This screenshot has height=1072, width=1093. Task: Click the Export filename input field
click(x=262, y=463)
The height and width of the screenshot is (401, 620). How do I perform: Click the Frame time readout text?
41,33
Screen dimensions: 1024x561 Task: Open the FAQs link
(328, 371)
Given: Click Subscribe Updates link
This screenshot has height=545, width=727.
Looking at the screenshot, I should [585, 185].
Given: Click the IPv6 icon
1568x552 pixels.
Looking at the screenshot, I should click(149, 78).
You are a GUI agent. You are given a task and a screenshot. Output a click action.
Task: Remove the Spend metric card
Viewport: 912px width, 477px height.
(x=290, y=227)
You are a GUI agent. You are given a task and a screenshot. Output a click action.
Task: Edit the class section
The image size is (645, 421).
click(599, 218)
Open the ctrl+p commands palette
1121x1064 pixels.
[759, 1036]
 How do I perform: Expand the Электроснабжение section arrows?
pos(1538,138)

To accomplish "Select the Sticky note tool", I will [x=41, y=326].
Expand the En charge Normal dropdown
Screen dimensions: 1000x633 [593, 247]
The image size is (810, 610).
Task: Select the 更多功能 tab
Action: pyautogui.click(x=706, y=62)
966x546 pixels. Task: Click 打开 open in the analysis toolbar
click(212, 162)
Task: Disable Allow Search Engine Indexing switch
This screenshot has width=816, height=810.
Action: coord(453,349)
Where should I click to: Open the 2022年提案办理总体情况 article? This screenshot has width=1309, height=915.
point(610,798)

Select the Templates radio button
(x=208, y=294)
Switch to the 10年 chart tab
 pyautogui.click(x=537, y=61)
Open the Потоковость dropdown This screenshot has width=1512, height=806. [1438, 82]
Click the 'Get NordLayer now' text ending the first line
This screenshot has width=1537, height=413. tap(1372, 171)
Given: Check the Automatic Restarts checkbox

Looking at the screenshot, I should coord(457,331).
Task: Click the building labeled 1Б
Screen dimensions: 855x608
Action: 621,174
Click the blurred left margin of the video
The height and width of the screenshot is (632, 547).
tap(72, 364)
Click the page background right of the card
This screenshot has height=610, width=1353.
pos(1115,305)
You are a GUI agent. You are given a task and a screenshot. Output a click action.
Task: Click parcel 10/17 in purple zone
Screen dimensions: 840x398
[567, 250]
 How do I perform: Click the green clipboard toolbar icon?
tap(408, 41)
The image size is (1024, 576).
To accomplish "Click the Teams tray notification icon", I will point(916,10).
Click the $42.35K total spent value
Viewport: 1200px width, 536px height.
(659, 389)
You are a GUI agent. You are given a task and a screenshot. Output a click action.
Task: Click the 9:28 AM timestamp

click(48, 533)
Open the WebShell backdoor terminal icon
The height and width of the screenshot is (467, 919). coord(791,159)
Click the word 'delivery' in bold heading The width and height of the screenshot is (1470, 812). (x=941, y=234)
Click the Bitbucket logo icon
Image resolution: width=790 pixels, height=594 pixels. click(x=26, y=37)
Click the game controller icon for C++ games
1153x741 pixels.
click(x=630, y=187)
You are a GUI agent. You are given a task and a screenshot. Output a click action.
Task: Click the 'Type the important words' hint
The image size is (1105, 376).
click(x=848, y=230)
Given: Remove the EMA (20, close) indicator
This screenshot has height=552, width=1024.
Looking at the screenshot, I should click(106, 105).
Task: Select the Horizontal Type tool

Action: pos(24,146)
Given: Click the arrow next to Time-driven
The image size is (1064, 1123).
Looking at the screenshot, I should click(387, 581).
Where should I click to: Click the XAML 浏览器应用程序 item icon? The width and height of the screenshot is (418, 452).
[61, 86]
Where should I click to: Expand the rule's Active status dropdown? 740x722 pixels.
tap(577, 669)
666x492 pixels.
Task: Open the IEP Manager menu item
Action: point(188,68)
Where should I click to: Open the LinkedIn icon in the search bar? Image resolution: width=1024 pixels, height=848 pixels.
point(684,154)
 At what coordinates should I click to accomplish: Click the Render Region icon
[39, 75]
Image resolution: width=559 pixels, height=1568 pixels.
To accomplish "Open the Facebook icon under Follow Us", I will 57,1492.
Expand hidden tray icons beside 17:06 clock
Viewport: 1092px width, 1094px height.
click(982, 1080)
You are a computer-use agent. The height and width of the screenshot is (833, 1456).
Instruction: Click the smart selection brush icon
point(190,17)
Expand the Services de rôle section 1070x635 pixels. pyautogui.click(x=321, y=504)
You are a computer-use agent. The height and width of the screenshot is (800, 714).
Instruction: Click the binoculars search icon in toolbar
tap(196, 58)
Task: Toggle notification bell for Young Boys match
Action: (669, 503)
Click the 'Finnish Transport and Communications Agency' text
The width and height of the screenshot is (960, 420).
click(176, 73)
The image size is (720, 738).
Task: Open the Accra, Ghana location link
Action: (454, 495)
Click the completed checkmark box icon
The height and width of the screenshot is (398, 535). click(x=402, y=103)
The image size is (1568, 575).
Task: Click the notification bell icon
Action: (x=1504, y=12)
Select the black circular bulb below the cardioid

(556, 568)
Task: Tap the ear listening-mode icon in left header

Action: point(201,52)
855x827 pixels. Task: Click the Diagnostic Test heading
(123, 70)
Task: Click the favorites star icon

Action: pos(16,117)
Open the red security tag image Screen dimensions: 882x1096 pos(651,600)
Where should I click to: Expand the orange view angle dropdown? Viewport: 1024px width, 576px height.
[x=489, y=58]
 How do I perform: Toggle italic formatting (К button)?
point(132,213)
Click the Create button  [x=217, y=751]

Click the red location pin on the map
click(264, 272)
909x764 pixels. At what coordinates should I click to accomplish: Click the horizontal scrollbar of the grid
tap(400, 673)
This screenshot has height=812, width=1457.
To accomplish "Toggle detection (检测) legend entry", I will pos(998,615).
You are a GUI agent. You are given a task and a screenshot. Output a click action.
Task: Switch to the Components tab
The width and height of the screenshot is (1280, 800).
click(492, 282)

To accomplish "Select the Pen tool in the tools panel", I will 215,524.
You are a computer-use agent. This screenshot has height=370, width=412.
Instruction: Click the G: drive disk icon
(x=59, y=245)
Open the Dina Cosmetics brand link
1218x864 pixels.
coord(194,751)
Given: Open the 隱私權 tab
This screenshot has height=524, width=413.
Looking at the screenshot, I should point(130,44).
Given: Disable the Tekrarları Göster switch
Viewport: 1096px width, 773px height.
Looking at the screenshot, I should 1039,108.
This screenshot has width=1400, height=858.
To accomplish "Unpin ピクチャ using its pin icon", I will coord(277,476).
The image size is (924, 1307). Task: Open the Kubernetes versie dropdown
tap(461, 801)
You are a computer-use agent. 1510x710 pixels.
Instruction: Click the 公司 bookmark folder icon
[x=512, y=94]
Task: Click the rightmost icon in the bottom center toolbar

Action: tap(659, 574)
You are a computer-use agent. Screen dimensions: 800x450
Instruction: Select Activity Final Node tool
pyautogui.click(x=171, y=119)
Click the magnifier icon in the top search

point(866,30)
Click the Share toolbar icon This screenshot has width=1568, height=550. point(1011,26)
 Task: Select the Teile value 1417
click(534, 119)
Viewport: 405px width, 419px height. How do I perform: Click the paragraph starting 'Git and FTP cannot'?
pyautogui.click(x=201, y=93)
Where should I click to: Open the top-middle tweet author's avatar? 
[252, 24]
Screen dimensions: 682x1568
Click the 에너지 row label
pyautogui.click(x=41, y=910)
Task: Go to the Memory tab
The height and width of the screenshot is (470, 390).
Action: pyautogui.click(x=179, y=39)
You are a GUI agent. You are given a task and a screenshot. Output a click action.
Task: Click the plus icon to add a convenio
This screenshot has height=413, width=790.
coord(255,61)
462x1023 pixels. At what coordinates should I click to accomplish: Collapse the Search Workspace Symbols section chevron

* * * * *

AIM OF THE TASK:
Write out, from the lines above, only those from the line with "Click the game controller icon for C++ games" to the line with "is (833, 1456).", exactly as given, including the first and the last.

SOLUTION BELOW:
Click the game controller icon for C++ games
1153x741 pixels.
click(x=630, y=187)
You are a GUI agent. You are given a task and a screenshot. Output a click action.
Task: Click the 'Type the important words' hint
The image size is (1105, 376).
click(x=848, y=230)
Given: Remove the EMA (20, close) indicator
This screenshot has height=552, width=1024.
Looking at the screenshot, I should click(106, 105).
Task: Select the Horizontal Type tool

Action: pos(24,146)
Given: Click the arrow next to Time-driven
The image size is (1064, 1123).
Looking at the screenshot, I should click(387, 581).
Where should I click to: Click the XAML 浏览器应用程序 item icon? The width and height of the screenshot is (418, 452).
[61, 86]
Where should I click to: Expand the rule's Active status dropdown? 740x722 pixels.
tap(577, 669)
666x492 pixels.
Task: Open the IEP Manager menu item
Action: point(188,68)
Where should I click to: Open the LinkedIn icon in the search bar? Image resolution: width=1024 pixels, height=848 pixels.
point(684,154)
 At what coordinates should I click to accomplish: Click the Render Region icon
[39, 75]
Image resolution: width=559 pixels, height=1568 pixels.
To accomplish "Open the Facebook icon under Follow Us", I will 57,1492.
Expand hidden tray icons beside 17:06 clock
Viewport: 1092px width, 1094px height.
click(982, 1080)
You are a computer-use agent. The height and width of the screenshot is (833, 1456).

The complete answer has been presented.